But at least your partners, mail service providers, succeeded in forcing the Postal Service to modify its original draconian design iterations. But really, sealing a folded self-mailer with two permanent-glue glue lines was beyond draconian. It was stu--impractical! Mail service providers have fought hard for reasonable mailpiece design changes because we know our customers, and when our customers leave the mail stream we all lose. Throughout this process the operations group has (unfortunately) been telling the industry that they either wanted perfect mail or no mail at all.

I used the term "partners" in referring to mail service providers (MSPs), but in actuality recent miss-adventures by the marketing group (the Direct Mail Hub for one) prove the USPS is not our partner but a competitor that now provides printing and mailing services. Through the unauthorized use of our customer data in postal marketing campaigns, the USPS has become a parasite eating away at the direct mail industry. Postal management should expect a bigger, longer, tougher fight over the survival of our businesses than you got with folded self-mailers. There is no government bailout or cushy retirement waiting if we allow you to put us out of business by stealing our customers.

In the end, the changes in letter sized mail piece designs will be a net negative for postal finances and the industry. Postal management would know that if they had done a cost benefit analysis on the proposed changes, or reviewed the effects mail piece redesign had on flat volumes, instead of using Lean Six Sigma to stick it to customers. The phrase "figures never lie, but liars always figure" means you can twist statistical calculations into accomplishing any predetermined outcome you want.

The financial crisis the USPS is in is due to a loss of mail volume. New regulations will antagonize customers and continue to depress mail volumes. Many customers will get caught with mail on postal docks that does not meet the new specifications. This will be according to a postal clerk having a bad day, with no MDA available for days or weeks to make a definitive ruling, and an appeals process that takes even longer. The only options a customer will have are to trash the printing or double postage costs and mail at non-machinable rates. Certainly our customers will learn a valuable lesson about changing postal rules and regulations... never mailing again.

Operations personnel want perfect mail that never jams their machines. Minor changes in design would correct most of their issues. But the operations group wants to force major changes on the industry, so they can move to a lights out operation as the Germans have done. All it takes for a lights out operation are tightly controlled mail piece designs that provide uniformity. Therefore mail in number ten envelopes, which processes really well, is perfect.

Until a few years ago the postal marketing manager prevented changes in designs, arguing that operations needed to deal with the mail customers wanted to use. What a quaint concept. Since she retired, no one in the marketing group has had the b@!!$ to stand up to operations in defense of mail volume and postal customers. The postal marketing group would rather compete with their "partners"!
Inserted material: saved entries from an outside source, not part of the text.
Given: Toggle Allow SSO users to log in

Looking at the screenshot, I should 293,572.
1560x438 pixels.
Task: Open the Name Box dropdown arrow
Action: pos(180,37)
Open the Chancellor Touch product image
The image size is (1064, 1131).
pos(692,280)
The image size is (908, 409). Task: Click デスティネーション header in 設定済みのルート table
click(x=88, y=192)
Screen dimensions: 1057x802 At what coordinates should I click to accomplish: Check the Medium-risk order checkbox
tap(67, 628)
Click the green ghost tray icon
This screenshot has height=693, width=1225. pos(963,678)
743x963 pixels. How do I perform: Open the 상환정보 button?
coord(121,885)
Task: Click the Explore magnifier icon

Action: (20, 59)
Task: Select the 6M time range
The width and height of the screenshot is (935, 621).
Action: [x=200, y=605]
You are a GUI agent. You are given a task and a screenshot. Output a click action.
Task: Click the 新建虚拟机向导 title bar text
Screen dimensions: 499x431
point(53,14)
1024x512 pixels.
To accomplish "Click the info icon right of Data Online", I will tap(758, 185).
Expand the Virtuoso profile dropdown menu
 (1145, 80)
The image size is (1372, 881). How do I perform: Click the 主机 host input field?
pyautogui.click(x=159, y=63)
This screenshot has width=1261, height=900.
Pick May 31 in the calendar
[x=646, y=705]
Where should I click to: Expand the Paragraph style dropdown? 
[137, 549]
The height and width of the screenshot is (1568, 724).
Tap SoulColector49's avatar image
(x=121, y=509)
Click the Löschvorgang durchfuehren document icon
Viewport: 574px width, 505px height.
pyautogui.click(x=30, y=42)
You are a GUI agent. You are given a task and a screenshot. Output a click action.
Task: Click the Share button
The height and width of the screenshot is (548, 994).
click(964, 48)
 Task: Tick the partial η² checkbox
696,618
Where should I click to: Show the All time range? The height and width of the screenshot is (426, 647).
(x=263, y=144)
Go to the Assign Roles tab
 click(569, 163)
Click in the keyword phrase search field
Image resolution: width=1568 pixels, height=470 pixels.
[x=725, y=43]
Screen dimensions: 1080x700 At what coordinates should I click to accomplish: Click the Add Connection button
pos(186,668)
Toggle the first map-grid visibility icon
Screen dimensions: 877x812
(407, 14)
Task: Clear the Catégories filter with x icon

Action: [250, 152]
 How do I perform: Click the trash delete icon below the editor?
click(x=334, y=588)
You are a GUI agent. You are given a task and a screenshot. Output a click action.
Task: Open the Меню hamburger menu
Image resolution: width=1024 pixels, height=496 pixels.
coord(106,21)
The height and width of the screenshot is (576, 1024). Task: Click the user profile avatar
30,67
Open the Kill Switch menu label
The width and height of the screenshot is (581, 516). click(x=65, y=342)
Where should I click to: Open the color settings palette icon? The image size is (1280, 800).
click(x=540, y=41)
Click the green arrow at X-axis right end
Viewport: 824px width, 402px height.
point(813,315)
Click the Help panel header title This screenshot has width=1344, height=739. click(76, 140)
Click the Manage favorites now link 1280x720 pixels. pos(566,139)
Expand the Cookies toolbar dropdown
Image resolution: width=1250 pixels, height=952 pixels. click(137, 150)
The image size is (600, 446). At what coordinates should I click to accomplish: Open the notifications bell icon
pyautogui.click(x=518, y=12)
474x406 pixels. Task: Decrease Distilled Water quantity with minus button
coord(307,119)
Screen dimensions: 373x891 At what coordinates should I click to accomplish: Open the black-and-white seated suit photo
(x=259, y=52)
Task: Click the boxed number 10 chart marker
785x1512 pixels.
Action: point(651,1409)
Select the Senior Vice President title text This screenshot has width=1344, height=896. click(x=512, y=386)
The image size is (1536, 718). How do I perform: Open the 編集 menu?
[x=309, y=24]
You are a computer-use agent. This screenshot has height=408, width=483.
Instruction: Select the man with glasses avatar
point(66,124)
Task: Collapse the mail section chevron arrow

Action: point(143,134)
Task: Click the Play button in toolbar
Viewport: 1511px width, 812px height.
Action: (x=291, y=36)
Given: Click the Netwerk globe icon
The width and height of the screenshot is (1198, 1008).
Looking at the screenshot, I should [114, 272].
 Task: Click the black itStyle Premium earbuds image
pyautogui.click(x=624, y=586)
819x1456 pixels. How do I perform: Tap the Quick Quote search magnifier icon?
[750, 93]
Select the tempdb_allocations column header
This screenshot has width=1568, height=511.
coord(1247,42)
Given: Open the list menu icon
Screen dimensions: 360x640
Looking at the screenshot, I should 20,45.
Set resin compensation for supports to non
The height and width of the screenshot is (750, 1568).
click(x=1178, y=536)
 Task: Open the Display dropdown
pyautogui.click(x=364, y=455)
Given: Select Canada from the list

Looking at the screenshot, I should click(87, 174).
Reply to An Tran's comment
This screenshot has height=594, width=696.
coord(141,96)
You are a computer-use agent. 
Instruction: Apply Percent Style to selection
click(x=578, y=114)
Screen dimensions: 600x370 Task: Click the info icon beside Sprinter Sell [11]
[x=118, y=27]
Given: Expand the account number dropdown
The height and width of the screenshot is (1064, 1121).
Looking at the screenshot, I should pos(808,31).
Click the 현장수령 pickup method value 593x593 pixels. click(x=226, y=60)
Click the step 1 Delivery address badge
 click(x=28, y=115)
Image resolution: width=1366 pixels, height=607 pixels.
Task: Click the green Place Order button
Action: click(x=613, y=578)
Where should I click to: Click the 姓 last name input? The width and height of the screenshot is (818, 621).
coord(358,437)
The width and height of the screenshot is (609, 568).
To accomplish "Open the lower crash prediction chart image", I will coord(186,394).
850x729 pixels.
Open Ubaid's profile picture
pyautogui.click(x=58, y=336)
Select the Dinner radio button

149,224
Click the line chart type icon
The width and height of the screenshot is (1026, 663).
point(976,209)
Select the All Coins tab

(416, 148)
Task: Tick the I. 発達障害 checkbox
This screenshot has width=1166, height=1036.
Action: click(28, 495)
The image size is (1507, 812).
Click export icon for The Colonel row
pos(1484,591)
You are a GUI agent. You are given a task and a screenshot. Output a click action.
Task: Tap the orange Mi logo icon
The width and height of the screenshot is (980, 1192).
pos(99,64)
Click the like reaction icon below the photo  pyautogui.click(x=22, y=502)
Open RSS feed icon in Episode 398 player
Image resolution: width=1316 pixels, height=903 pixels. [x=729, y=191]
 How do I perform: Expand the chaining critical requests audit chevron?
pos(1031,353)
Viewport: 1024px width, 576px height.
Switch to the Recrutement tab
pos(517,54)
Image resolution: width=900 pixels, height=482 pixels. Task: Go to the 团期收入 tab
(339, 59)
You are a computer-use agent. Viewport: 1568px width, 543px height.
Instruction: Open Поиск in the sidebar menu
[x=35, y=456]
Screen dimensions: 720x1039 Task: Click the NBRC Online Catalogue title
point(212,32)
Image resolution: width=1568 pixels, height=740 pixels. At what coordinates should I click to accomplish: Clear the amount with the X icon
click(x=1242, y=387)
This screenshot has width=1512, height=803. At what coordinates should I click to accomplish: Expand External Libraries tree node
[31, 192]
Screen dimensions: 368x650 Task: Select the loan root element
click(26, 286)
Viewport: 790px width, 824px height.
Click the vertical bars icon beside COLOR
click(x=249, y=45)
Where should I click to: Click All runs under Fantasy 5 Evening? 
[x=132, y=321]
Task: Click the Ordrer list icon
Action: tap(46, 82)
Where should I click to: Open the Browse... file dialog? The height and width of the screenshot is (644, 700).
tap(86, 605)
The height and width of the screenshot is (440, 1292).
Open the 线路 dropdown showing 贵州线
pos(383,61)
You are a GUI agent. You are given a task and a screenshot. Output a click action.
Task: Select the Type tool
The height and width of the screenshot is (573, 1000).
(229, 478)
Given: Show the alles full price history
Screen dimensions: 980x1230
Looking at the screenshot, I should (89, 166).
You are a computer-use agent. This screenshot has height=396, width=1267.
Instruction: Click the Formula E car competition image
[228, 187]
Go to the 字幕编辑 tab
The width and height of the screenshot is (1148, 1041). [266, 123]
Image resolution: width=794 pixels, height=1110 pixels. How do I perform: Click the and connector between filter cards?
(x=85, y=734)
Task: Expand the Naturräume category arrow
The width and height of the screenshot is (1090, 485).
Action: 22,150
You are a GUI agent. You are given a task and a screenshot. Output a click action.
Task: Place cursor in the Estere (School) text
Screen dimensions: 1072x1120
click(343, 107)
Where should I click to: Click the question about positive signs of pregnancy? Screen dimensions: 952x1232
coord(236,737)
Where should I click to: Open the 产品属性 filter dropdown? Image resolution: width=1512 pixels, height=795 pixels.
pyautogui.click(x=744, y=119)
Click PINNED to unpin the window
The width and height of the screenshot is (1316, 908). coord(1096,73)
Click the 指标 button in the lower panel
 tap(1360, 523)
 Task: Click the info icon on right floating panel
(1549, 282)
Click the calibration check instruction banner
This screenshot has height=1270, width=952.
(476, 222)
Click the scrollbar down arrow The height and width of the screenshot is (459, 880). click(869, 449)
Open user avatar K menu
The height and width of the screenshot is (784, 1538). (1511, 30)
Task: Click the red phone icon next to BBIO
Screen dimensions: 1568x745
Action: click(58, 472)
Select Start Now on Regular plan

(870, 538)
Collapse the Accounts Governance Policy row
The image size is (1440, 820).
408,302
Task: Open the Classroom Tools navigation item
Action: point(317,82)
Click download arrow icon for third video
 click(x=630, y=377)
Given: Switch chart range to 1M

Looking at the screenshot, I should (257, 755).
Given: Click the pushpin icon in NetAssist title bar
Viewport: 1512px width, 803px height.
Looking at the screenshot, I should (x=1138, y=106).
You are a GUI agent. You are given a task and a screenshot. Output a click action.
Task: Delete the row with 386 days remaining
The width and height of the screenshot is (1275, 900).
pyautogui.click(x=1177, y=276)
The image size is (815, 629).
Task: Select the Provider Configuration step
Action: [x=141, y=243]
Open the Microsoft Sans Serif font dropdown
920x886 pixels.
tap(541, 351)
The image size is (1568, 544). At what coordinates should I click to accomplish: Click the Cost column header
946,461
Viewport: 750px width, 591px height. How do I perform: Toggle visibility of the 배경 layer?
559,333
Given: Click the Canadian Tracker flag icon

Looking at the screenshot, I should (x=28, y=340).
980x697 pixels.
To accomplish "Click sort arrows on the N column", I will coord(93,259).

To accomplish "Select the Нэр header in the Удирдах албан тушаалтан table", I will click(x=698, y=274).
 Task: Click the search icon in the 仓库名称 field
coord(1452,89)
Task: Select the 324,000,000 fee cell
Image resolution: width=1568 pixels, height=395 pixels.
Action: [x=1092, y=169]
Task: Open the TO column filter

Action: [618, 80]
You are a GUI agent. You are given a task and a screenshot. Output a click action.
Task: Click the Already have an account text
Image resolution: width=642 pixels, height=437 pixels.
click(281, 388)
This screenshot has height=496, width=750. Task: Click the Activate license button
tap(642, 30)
Are changes in the design of letter mail really necessary, as the USPS spirals out of control desperately searching for mail volume? Letter mail is the most profitable mail in the mailstream. The USPS has a 100% mark-up on Standard letter mail and a 200% mark-up on First Class letter mail. If current industry designs were as disastrous as we have been misled to believe, letter mail would not be profitable. MSPs need only watch the mail coming into their own shops, how much is really damaged?

As for engaging the industry, postal engineers never came to the industry and said here are designs that cause us problems, what can you do to help? That would have been too simple and would not have achieved the total control they wanted over our designs. Postal engineers came to the industry and said produce your favorite self-mailers and we will grade them according to our standards (established without industry input) and then we, all-knowing engineers, will provide the mailing industry with acceptable designs.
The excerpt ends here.